Letters, Opinion

Letter: Flossmoor resident urges consideration of flooding relief project costs

The Village of Flossmoor will host an open house Tuesday, Jan. 23, to discuss the Flossmoor Road viaduct drainage improvement project. I encourage all Flossmoor residents to attend this village hall meeting from 6 to 8 p.m. and voice your objections to this very expensive, very disruptive waste of taxpayer money.

In 2019, a torrential rain swamped the viaduct, flooding the civic center building and damaging several others in downtown Flossmoor. (The village sometimes notes that more than 80 properties experienced flooding during that storm. My review of the addresses shows only three properties affected directly by the viaduct flooding.) 

The most widely-quoted figure for the economic losses incurred is $585,000. Most insurance excludes flood damage. Flossmoor itself did not suffer any direct economic harm from the inundation, and nobody can recall the viaduct ever flooding that badly before 2019.

Viaduct flooding can pose unwanted delays for emergency responders. According to Public Works Director John Brunke, the viaduct was impassable three times in 2003, and once each in 2006, 2019, 2020 and 2023. Only the 2019 storm caused property damage downtown, and neither Fire Chief Kopke nor Police Chief Jones can cite any instances when a delayed response has ever caused any damage to person or property. Thanks to intergovernmental agreements with our neighbors, property east of the viaduct can readily be reached by first responders from Homewood, Chicago Heights, Olympia Fields, or Glenwood.

This viaduct flooding project will entail removing the water from the viaduct by piping it a half-mile to a new “retention basin” behind Heather Hill School. Short term impacts will be to close the viaduct.  (Ironically, the viaduct will probably be impassable for a longer period during construction than during any recent flood event). 

Construction will also entail ripping up Sterling Avenue from Flossmoor Road to Maryland Avenue and Lawrence Crescent from Maryland to the new basin. Given the heavy use of these two roads thanks to Heather Hill School, this will cause a major disruption. Long-term, it means the replacement of much-loved neighborhood tennis courts with a no-trespassing lowlands and a vague, but sincere promise to replace the courts with another amenity elsewhere.

The village is proposing to spend $7.8 million to mitigate a one-time, $600,000 economic loss to a private party. Thirteen times the loss – again, by a private party. Why is the village responsible for costs to spare the building when the owner has taken no measures of his own? The viaduct has been subject to flooding since it was built around the same time the village was incorporated; why, especially in this centennial year of our founding, would we abrogate all that tradition?

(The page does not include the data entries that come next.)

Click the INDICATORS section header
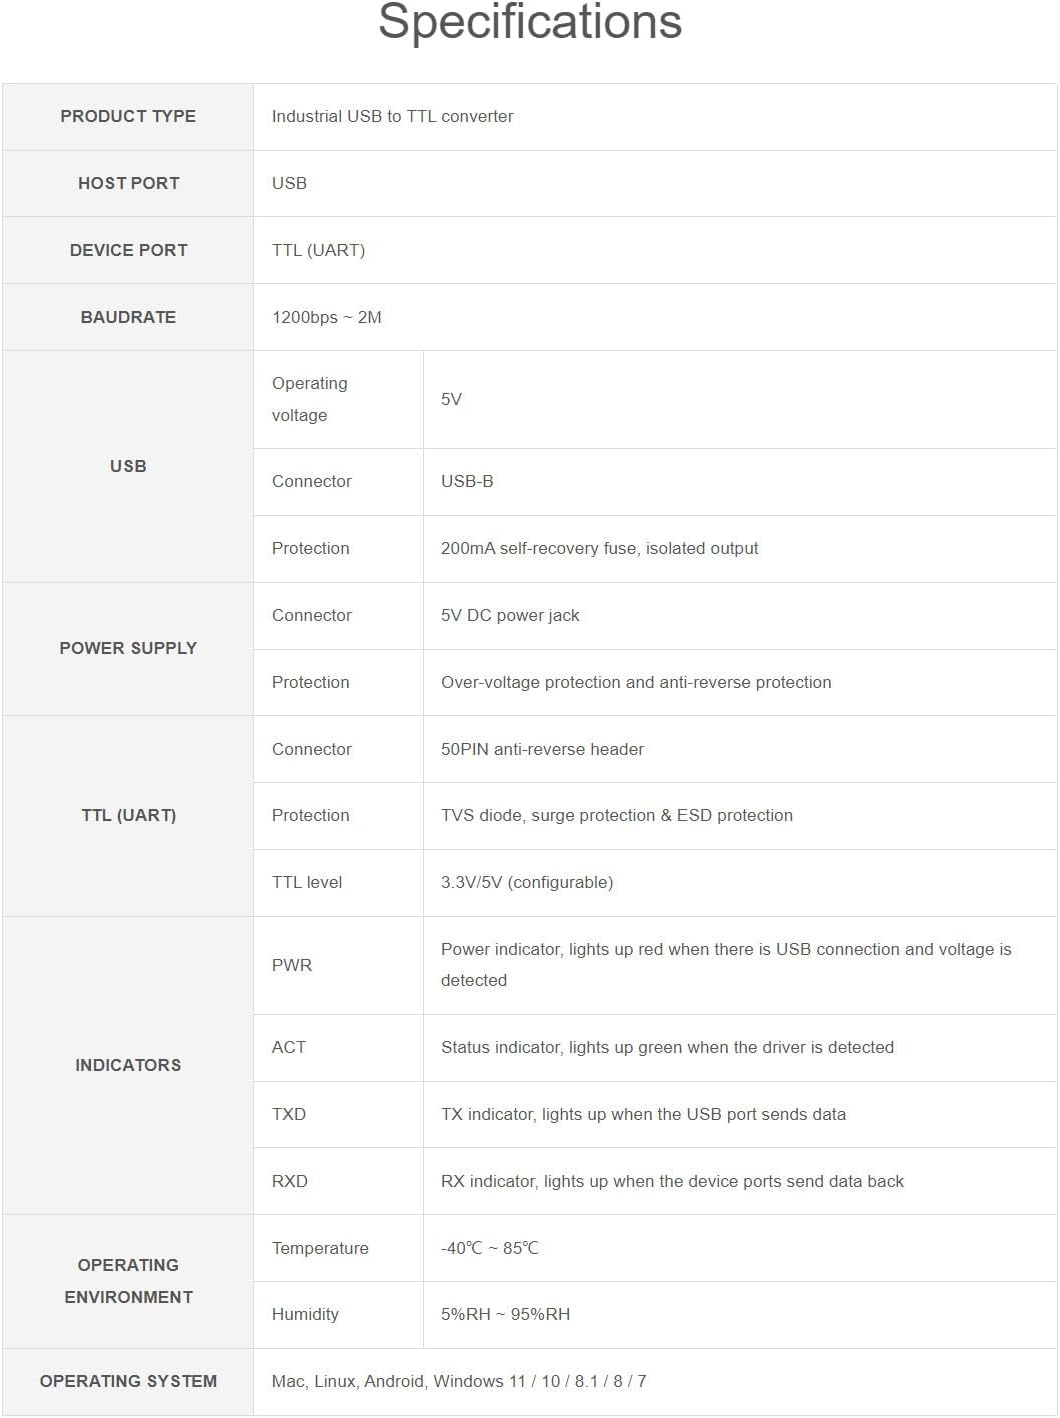This screenshot has height=1418, width=1060. tap(128, 1065)
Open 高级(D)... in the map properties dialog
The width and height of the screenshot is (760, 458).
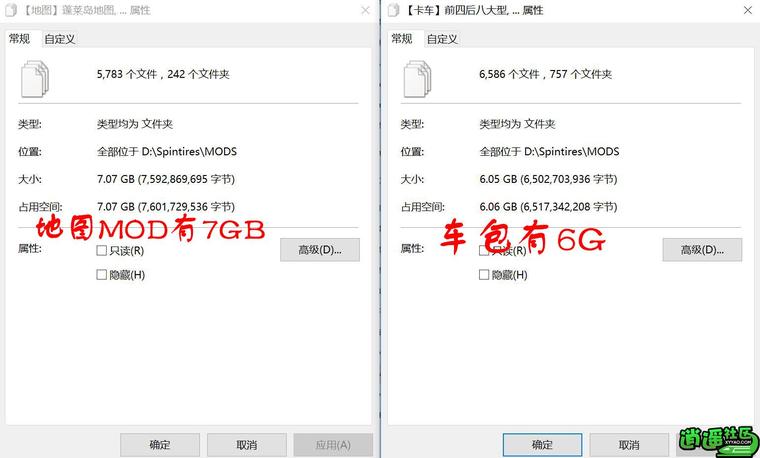320,250

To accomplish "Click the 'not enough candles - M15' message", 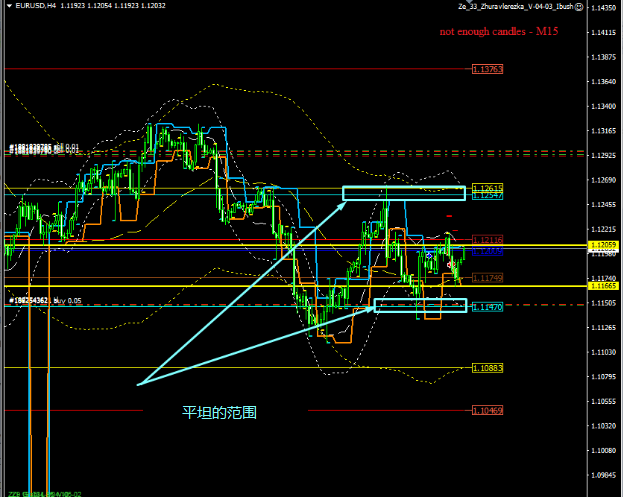I will pyautogui.click(x=498, y=32).
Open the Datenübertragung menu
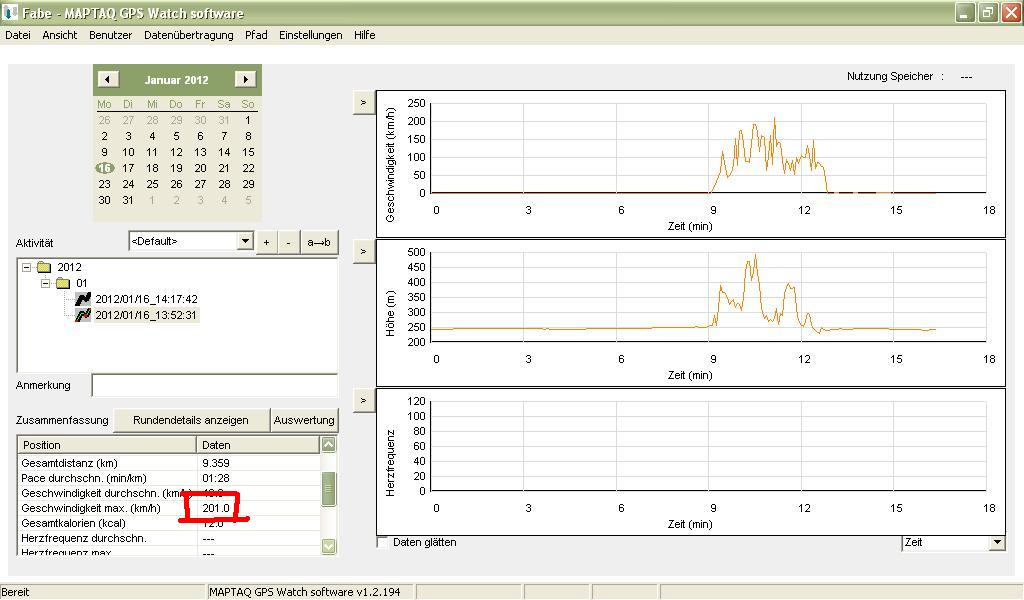This screenshot has height=600, width=1024. click(189, 35)
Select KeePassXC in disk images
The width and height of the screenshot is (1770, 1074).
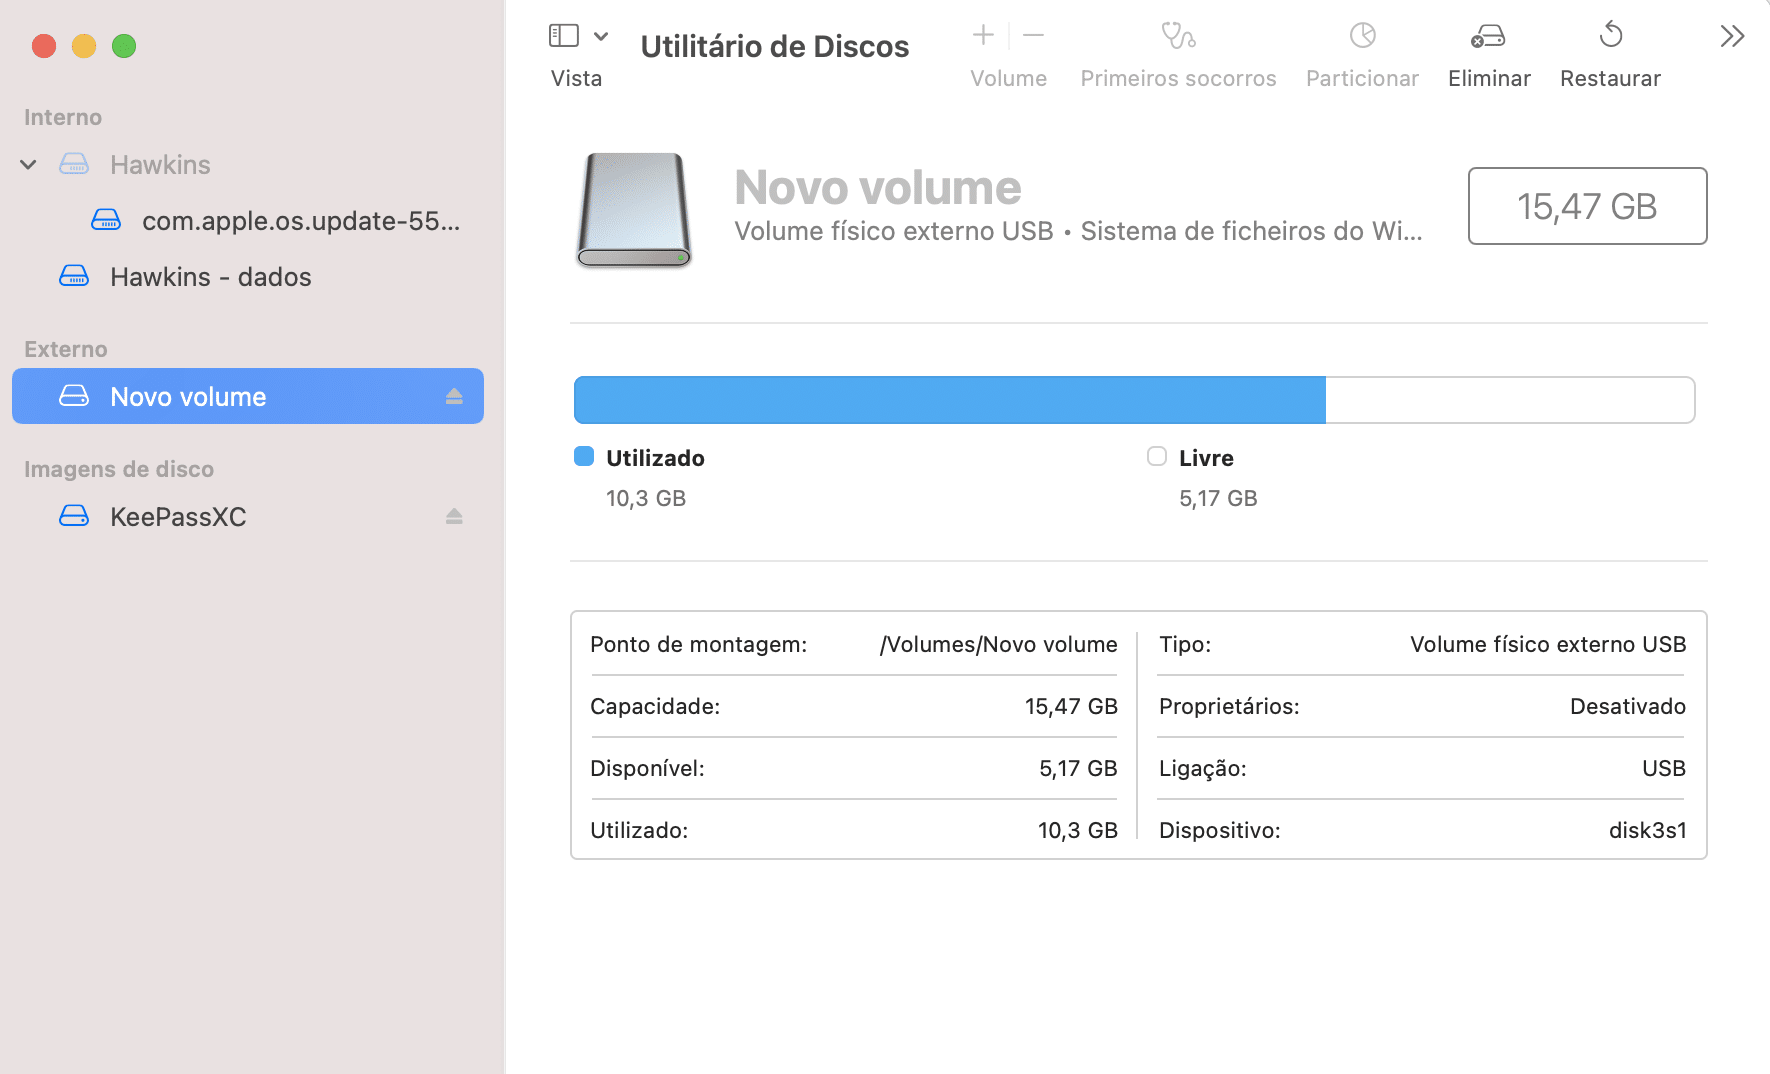(x=178, y=516)
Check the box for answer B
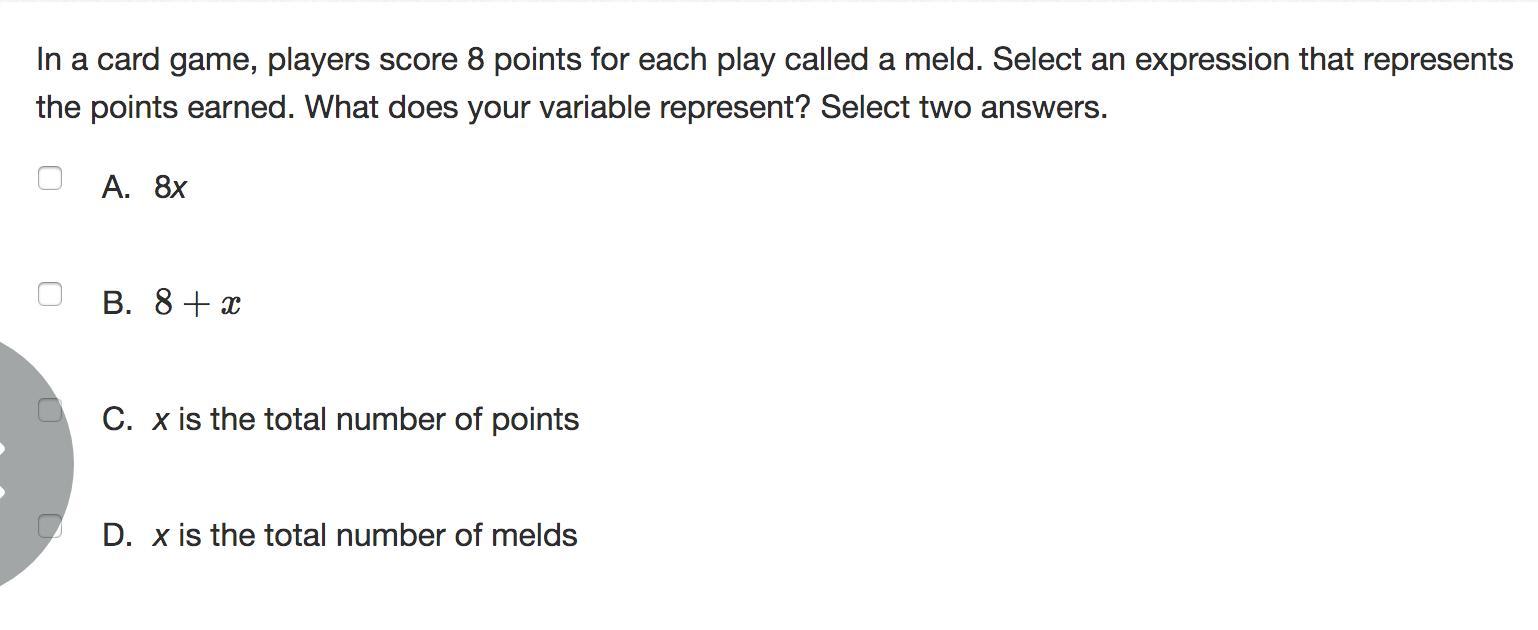The height and width of the screenshot is (630, 1538). [x=50, y=294]
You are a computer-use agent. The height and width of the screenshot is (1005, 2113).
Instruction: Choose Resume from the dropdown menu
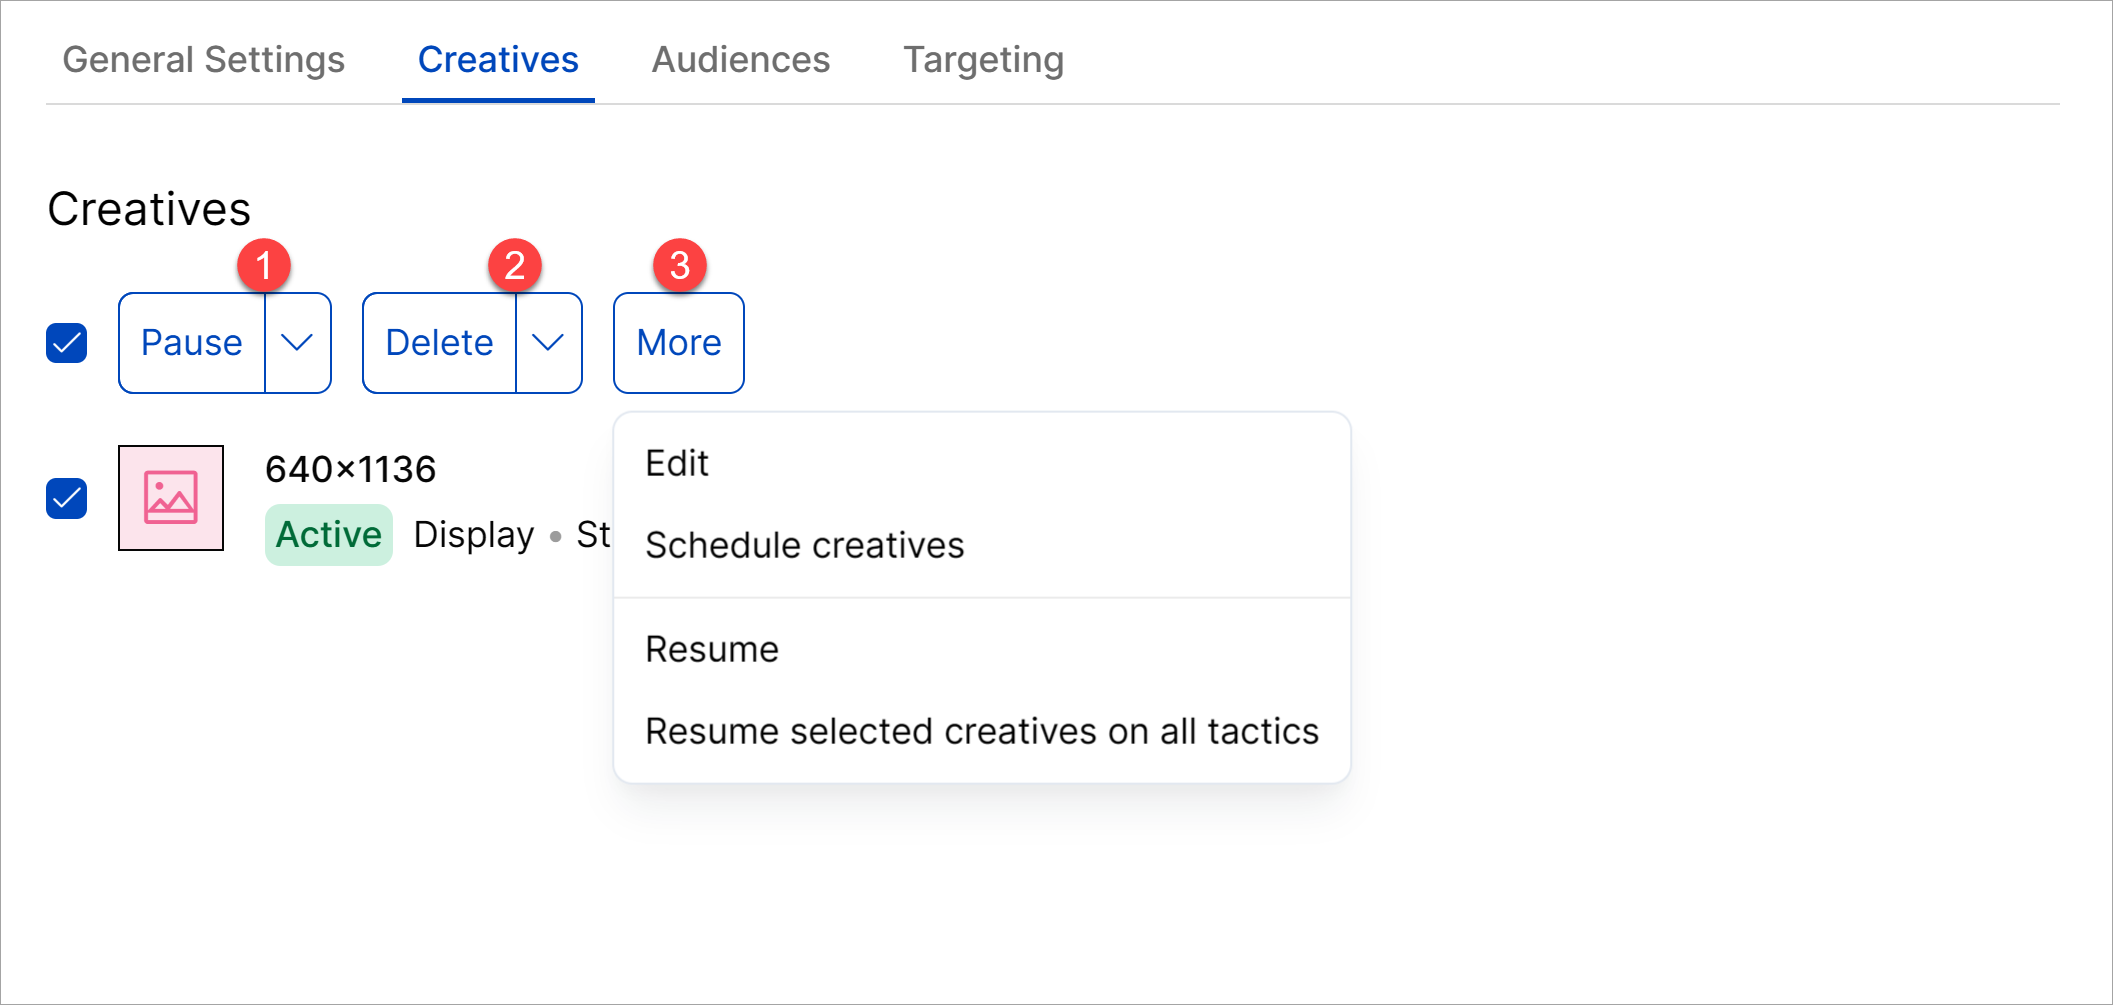(x=711, y=650)
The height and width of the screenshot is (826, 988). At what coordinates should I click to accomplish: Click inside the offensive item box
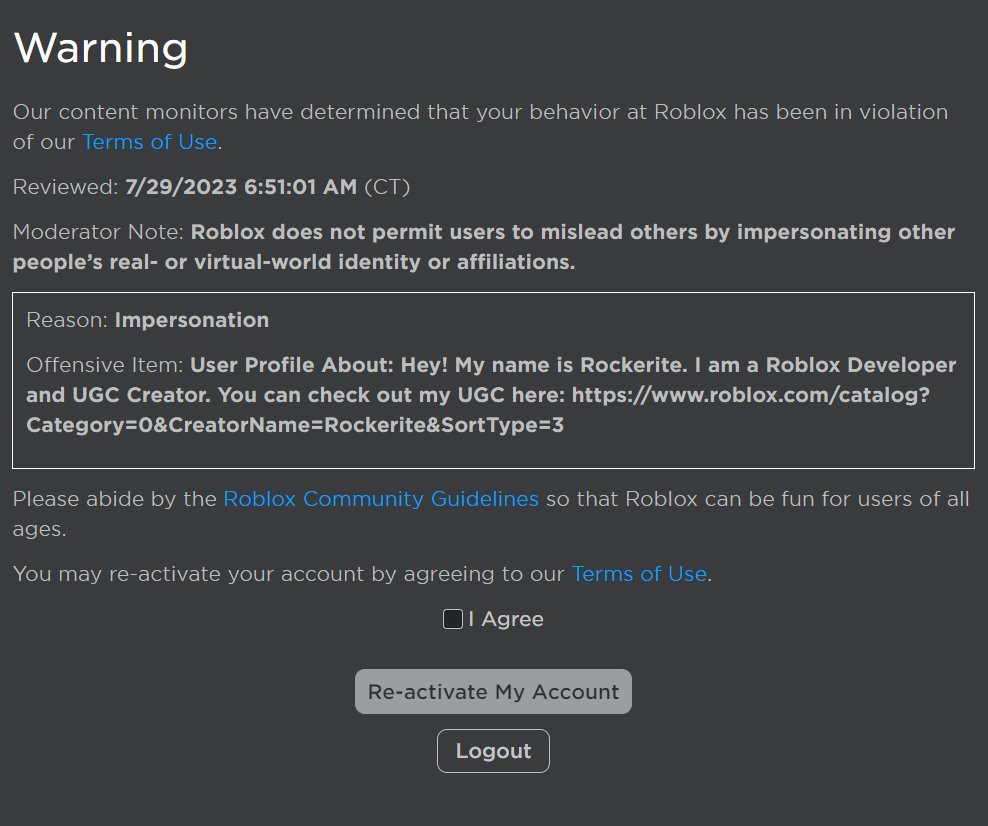pos(493,380)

Of the $7.8-million project cost, $3.2 million in grants have been secured and more were still being pursued. (The $7.8 million was the estimate three years ago; it will undoubtedly increase before bids are secured.) What is the village prepared to spend, assuming at least one of the hoped-for funding sources dries up? 

The board has not indicated any sort of cap on the village’s outlay. They point to the $10-million bond issue we passed a few years ago for flooding and road improvements, but with 42 miles of roads, at $500,000 per mile, our washboard streets could use the investment. When we passed the referendum, I don’t think anyone believed the lion’s share would be dedicated to keeping the viaduct dry. We should be resurfacing about four miles of street per year, and we’re nowhere close to that.

In addition to the economic argument against this spending spree, several other aspects raise concerns.

Communication and community involvement in the process seem to be sorely lacking. If someone wants to install an in-ground pool in Flossmoor, all neighbors within a 300-foot radius are notified and a public hearing is held. Most of my neighbors learned of these retention basin plans from a newsletter sent out by the school last spring. Most also are adamantly opposed to its placement. Neighbors should also be given an opportunity to speak – and be listened to. This proposal is orders of magnitude more important, invasive and divisive than a neighbor building a pool or basketball court, and yet most of the affected residents know of it only from the school or my own efforts. More and better outreach is required. 

The open house has finally been scheduled to “discuss the project in detail.” Stop kidding yourself if you think that means you have some input into the process. The village and its consultants will lay out the plans, but on a take-it or leave-it (although leaving it is not really an option) basis.

The mayor and many of the trustees had infrastructure as key planks in their platforms; this would be a highly visible project. But this proposal is a knee-jerk reaction to a one-time occurrence. The  expense will be exorbitant, the disruption will be enormous, the placement is far from ideal, and true give-and-take communication with the public has been abysmal.

All Flossmoor residents should attend the open house and voice your objection in the most strenuous terms to this waste of taxpayer funds. Please, let us join together and save the village from itself.

Please. Stop. Now.

John Yast
Flossmoor

Correction: The letter originally stated the open house would be Wednesday, Jan. 23. The 23rd is Tuesday.